[INSTRUCTIONS FOR THE TASK]:
Scanning the entries below, copy every line that contains the word "computer".

Pixel coordinate grounding data
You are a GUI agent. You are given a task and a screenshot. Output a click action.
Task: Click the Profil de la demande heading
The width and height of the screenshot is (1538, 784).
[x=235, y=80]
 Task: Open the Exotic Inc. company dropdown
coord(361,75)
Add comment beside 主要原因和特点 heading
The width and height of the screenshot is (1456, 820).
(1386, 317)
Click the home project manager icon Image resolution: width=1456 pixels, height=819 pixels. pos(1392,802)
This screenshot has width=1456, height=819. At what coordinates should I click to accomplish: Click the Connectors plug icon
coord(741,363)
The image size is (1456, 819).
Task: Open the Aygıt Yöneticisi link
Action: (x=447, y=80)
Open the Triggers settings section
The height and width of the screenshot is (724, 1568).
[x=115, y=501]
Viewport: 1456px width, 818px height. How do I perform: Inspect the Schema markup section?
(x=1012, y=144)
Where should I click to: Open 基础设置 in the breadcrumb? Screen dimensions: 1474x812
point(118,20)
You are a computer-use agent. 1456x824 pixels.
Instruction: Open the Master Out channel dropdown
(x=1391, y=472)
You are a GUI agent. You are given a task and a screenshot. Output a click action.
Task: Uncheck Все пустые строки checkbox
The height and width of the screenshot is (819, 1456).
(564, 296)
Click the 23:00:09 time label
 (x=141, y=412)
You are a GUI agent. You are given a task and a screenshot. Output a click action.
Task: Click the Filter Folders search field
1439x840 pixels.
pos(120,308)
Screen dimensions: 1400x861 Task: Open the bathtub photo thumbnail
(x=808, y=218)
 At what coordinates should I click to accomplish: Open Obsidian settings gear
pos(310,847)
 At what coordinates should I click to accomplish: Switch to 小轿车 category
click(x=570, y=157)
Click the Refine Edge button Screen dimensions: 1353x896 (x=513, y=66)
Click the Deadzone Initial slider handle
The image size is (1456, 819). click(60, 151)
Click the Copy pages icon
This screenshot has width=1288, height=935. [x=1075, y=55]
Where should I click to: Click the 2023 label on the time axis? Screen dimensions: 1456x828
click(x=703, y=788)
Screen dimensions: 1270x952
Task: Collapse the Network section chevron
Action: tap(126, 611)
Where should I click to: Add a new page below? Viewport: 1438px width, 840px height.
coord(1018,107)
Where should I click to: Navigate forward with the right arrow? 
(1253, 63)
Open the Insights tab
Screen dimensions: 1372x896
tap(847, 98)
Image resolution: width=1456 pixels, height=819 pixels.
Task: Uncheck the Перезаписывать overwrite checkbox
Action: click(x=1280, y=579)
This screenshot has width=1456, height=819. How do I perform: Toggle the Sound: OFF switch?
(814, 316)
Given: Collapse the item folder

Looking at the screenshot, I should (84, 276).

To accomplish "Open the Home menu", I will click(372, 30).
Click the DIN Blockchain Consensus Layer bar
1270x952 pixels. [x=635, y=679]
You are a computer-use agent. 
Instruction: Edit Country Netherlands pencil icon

[OUTPUT OF THE EXERCISE]:
You are a computer-use agent. 1456x824 pixels.
You are a computer-use agent. 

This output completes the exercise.